İngiltere’nin nükleer silah stoğunu sınırı yüzde 40’tan fazla artırarak 260 nükleer savaş başlığına çıkaracağı planı manşetlere yansıdı, tepkiler arka arkaya geldi.
Sivil toplum kuruluşlarından hükümetin kararına, "Uluslararası hukuku ihlal ediyorsunuz" tepkileri yükselirken, İngiliz hükümeti bu ihlalin kabul edilebilir olduğunu belirterek tuhaf savunmasında “hukuku sınırlı ve belirli bir şekilde çiğniyoruz” dedi.
Nükleer silah stoğunu arttırma kararı
İngiltere daha önce stoklarını 2020'lerin ortalarına kadar 180 savaş başlığına indirmeyi taahhüt etmişti, ancak Rusya ve Çin’i tehdit gören İngiliz hükümeti sözünden döndü.

Sağlanan satırlar.

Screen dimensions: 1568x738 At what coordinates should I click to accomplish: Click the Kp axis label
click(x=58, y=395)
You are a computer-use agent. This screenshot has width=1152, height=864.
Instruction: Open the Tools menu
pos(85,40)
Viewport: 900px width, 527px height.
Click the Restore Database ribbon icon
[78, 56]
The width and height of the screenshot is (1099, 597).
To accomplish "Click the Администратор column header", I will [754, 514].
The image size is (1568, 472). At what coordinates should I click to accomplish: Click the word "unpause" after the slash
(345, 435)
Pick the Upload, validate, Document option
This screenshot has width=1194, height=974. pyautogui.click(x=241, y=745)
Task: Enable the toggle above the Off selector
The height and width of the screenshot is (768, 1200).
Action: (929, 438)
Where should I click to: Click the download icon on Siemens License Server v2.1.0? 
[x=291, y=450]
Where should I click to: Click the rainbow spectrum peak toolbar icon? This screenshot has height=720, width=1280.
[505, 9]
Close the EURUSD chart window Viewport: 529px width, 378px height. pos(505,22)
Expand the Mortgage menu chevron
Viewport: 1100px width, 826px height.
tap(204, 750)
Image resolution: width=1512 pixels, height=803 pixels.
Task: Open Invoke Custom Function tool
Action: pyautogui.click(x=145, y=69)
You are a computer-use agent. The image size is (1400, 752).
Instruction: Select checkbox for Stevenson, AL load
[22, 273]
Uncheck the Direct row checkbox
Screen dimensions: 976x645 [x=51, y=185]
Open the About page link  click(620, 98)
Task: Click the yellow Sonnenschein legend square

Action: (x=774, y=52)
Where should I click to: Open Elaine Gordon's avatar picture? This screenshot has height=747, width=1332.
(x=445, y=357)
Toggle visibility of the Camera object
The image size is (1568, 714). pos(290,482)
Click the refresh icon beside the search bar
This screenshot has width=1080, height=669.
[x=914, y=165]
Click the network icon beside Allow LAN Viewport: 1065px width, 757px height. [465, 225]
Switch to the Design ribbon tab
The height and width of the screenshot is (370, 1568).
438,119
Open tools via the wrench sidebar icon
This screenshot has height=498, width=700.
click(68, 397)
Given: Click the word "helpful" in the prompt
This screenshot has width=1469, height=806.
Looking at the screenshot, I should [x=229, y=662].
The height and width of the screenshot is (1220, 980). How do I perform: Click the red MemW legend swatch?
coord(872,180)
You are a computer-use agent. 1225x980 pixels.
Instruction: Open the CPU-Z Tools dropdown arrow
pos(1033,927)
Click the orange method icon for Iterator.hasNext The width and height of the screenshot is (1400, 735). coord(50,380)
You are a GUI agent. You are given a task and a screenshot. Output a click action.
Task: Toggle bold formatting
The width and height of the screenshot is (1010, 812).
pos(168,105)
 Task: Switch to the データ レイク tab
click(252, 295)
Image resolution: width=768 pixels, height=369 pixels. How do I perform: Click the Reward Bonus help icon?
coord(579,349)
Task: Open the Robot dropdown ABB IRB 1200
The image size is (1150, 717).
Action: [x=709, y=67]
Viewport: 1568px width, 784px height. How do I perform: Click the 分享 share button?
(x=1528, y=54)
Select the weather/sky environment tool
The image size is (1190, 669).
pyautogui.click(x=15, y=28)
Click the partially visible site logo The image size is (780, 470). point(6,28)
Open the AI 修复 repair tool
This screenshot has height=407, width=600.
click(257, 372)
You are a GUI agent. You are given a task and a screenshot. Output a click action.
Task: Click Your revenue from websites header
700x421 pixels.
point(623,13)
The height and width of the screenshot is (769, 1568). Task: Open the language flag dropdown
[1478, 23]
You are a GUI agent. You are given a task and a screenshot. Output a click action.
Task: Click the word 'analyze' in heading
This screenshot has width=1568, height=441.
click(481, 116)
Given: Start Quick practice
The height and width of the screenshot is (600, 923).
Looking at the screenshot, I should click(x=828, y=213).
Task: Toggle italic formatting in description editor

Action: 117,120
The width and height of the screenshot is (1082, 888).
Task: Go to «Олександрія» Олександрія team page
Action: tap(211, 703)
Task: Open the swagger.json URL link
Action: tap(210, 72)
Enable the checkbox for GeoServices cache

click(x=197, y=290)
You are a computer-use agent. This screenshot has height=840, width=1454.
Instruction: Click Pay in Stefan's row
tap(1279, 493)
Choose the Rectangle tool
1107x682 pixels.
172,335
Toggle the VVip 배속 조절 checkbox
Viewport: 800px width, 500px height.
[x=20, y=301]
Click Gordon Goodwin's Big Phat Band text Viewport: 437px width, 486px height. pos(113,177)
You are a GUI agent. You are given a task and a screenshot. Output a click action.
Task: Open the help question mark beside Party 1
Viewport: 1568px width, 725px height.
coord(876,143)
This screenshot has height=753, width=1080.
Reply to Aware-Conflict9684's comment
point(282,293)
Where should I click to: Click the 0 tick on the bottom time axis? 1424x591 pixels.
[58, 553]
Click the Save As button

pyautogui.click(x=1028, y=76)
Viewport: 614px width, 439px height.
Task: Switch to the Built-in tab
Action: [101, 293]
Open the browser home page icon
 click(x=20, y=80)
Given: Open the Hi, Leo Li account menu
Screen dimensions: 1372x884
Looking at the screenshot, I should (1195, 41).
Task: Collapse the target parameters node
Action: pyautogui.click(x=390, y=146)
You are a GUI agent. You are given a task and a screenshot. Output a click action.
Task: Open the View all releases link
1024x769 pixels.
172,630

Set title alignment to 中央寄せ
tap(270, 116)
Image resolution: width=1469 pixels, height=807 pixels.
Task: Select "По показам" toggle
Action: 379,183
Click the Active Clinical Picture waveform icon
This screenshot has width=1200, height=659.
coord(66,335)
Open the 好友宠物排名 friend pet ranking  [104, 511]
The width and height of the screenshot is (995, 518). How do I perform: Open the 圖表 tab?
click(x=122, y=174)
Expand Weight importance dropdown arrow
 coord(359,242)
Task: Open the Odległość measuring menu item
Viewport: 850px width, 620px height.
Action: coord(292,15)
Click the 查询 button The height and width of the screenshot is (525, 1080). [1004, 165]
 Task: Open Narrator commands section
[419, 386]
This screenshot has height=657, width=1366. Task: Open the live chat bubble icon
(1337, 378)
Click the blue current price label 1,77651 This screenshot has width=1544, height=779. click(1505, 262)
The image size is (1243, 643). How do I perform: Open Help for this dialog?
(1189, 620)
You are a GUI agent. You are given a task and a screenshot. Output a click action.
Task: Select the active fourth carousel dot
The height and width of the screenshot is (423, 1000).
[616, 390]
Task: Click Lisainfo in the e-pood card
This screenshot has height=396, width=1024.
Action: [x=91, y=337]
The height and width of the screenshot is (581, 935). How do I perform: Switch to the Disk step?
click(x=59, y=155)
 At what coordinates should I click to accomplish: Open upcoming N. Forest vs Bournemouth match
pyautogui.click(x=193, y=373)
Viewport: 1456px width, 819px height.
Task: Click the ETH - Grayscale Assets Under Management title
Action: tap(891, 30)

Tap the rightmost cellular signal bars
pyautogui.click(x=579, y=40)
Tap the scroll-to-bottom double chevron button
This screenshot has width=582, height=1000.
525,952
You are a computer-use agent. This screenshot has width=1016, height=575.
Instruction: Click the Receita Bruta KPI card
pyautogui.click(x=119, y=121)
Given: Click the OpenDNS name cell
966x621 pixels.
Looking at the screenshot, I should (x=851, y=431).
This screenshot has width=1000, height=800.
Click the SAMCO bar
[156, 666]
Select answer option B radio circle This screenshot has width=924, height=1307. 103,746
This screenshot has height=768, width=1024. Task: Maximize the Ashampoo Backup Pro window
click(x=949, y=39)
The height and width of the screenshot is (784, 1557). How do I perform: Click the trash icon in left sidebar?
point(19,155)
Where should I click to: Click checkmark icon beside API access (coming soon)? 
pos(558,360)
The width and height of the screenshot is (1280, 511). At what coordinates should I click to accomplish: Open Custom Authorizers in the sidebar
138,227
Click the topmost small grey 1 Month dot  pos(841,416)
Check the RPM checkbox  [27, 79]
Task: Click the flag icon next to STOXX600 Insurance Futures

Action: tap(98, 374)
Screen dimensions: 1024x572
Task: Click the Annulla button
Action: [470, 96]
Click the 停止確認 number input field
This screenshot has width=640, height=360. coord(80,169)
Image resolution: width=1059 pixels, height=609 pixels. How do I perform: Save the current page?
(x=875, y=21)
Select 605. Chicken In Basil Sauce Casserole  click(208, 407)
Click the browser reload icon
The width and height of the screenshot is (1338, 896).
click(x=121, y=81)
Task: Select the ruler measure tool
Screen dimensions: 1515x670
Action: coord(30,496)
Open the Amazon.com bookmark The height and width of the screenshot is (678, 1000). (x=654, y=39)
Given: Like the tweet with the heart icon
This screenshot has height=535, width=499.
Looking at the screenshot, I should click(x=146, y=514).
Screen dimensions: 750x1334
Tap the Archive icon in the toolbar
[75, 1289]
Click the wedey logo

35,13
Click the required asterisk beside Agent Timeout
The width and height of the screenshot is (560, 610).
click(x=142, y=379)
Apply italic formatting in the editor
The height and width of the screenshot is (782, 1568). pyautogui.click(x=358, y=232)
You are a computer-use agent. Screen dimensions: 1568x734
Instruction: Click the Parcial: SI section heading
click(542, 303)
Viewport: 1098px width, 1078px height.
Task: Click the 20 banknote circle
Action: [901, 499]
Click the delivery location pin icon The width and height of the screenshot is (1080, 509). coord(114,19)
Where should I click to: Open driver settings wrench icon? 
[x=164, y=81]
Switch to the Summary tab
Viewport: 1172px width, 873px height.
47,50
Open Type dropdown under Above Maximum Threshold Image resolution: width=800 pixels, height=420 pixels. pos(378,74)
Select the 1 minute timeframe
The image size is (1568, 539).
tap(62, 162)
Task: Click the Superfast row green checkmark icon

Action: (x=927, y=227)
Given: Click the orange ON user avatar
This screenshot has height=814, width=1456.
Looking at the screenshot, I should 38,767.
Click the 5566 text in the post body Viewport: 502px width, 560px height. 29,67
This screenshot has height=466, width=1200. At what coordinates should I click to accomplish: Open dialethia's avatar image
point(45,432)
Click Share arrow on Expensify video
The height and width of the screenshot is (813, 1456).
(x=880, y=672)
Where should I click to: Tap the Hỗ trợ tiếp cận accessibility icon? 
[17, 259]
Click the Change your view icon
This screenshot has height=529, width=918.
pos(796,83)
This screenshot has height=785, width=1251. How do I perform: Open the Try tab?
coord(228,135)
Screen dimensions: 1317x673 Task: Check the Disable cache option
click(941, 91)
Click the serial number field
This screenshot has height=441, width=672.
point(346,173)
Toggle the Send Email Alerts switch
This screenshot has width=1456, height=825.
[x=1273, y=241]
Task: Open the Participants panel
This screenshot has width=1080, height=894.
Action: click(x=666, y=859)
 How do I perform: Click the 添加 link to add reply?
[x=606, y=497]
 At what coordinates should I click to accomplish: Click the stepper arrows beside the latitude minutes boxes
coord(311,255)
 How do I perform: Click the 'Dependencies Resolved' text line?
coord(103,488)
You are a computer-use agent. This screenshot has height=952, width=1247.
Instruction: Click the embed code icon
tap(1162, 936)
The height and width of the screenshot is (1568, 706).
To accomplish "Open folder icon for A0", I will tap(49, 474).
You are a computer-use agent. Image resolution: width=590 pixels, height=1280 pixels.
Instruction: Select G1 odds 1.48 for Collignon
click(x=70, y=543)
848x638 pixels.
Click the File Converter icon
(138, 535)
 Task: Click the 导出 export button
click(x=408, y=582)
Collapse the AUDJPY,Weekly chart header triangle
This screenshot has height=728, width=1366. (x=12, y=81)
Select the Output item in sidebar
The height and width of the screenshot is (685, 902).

Yapılacak görevler.
**a.** Nükleer silah stoğu haberindeki şu cümle İngilizceye nasıl çevrilir: "İngiltere daha önce stoklarını 2020'lerin ortalarına kadar 180 savaş başlığına indirmeyi taahhüt etmişti, ancak Rusya ve Çin’i tehdit gören İngiliz hükümeti sözünden döndü."?
**b.** İngiltere'nin nükleer silah stoğunu anlatan haberi son cümlesinden sonra devam ettirir misiniz?

Yanıt bölümü.
**a.** The UK had previously pledged to reduce its stockpiles to 180 warheads by the mid-2020s, but the British government, which sees Russia and China as threats, went back on its word.

**b.**
Nükleer silah stoğunu yüzde 40’tan fazla arttıracağını duyurdu.
Nükleer Silahların Yayılmasını Önleme Anlaşması'nın tarafı olmasına karşın kararın alınması dikkat çekti.
İngiltere, nükleer silahlı olmayan bir devlete karşı nükleer silah kullanmayacağına dair teminatlarını geri çekme hakkını da saklı tutuyor.
Dışişleri Bakanı Dominic Raab, stokları artırmayı düşman devletlerden gelen tehditlere karşı "nihai sigorta poliçesi" olarak nitelendirdi.
“Zamanla, koşullar değiştikçe ve tehditler değiştikçe, asgari güvenilir bir caydırıcılık düzeyini korumamız gerekiyor” dedi.
Boris Johnson hükümeti , “Son yıllarda, nükleer silahlı devletlerin uluslararası normları görmezden geldiğini gördük. Kendimizi ve NATO müttefiklerimizi korumanın en iyi yolunun inandırıcı bir nükleer caydırıcıya sahip olduğumuzdan emin olmak olduğuna inanıyoruz” açıklaması yaptı.
260 rakamının bir hedef değil, tavan olduğunu bildirdi.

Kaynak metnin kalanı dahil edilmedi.